The adult human retina contains pluripotent progenitor cells capable of forming neurospheres with different retinal cell types. Kim and Takahashi12 were the first to demonstrate a successful explant culture of adult human retina. Explant cultures established from adult human retinae produced 40% healthy and viable cells and were maintained for a period of up to 4 months. Electron microscopic examinations of these cultures revealed that the cells were photoreceptors and neurons with preserved synapses. A resident population of neural progenitor cells in the retina may constitutively replace neurons, photoreceptors and glial cells.
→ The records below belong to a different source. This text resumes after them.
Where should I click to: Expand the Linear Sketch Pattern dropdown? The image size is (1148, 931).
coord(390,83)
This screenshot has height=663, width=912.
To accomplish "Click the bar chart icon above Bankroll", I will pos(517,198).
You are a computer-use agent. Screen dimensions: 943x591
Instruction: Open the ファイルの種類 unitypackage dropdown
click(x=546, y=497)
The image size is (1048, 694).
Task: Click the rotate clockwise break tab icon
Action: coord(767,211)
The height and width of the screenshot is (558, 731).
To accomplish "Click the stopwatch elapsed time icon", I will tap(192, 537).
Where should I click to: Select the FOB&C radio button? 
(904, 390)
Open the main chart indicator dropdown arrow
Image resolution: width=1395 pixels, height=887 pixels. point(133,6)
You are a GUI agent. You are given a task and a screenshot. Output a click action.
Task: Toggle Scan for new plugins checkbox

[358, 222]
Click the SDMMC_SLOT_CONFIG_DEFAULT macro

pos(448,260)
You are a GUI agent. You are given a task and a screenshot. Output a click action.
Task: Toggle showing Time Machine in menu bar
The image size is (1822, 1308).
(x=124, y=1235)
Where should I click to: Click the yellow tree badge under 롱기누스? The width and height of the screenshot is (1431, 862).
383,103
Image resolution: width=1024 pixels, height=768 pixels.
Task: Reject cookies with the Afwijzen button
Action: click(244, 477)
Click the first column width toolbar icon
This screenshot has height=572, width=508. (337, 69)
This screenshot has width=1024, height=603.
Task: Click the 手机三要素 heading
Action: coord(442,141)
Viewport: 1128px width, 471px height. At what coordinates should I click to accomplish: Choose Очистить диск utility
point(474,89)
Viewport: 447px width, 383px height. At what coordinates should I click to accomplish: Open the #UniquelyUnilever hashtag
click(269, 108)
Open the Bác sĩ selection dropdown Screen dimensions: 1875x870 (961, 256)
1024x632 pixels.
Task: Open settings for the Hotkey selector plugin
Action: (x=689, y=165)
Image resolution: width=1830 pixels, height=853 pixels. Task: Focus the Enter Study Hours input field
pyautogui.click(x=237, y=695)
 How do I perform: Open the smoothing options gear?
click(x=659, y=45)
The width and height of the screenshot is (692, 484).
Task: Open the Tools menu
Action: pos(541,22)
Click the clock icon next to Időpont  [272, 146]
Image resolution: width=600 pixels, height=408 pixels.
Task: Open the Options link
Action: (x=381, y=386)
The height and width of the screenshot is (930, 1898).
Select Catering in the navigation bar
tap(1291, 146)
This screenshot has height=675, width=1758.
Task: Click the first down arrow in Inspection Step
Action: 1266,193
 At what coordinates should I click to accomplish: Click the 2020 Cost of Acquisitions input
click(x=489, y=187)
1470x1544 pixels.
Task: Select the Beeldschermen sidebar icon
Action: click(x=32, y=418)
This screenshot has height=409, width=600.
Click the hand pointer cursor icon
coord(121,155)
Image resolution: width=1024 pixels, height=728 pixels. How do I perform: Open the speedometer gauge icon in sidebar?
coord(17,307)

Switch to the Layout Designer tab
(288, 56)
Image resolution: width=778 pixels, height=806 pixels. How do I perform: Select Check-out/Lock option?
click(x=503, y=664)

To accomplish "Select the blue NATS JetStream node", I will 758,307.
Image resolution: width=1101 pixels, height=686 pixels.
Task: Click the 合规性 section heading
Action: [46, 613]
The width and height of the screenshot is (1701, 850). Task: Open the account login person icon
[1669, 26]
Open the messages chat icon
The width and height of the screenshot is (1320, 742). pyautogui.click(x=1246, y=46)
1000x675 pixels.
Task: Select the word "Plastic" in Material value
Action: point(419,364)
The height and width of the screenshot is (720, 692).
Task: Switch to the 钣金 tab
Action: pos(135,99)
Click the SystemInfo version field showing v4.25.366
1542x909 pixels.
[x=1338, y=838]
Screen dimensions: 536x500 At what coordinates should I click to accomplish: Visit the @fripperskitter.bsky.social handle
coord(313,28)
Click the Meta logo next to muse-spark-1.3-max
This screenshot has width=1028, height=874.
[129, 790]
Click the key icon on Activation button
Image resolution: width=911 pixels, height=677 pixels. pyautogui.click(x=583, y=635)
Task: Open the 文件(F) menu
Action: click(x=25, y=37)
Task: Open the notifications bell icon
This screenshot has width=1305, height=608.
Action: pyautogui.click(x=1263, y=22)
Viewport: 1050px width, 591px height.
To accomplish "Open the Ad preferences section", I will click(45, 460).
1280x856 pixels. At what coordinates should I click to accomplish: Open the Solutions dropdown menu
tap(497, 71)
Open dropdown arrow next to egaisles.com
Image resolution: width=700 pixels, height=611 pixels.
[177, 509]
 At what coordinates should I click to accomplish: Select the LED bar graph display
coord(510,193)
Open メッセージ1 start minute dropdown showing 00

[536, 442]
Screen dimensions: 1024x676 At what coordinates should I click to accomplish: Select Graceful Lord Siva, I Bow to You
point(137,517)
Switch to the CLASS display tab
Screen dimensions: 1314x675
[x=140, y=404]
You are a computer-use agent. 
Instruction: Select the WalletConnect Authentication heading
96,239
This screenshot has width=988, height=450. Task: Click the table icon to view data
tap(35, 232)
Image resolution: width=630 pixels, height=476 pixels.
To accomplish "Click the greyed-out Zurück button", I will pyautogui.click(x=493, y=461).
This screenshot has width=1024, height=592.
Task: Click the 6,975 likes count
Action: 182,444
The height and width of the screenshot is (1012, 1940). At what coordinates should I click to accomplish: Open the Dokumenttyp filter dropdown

Postmortem adult human retinal explants and cell suspensions labeled with 5-bromo-2-deoxyuridine (BrdU), differentiated to express neurofilament M and rhodopsin.13

In contrast to the earlier retinal explant cultures by Kim and Takahashi12 and postmortem retinal cell suspension by Mayer et al13, we established primary retinal cell cultures in uncoated culture dishes. The retinal cells survived approximately 15 hours after death of the individual and enucleation. Retinal cultures prepared after enucleation were maintained for up to 30 DIV without poly-L-lysine or collagen as a matrix. By 8 DIV, the retinal cells started differentiating with flattened glial-like cells on which clusters of neural cells anchored. By 16 DIV, cells formed extensive neural networks, demonstrating synaptogenesis. Traces of the retrograde tracer, fast blue, was incorporated in their soma. Individual viable cells with extended neurites were visible by 20 DIV. Based on soma size larger than 12 μM and extended neurites, the cells were identified as RGCs.

The RGCs established extensive neural networks with significant viable cells, confirming their potential for regeneration postmortem. We have established a simple and novel technique for primary retinal cultures from adult human cadaver eyes. As the retinal cells could survive without matrix in the culture system, this study holds great potential for in vitro experiments on RGCs and possible retinal ganglion cell transplants in degenerative ophthalmic conditions with RGC degeneration. Further studies are warranted to specifically characterize the nature and function of cadaveric retinal cells in vitro.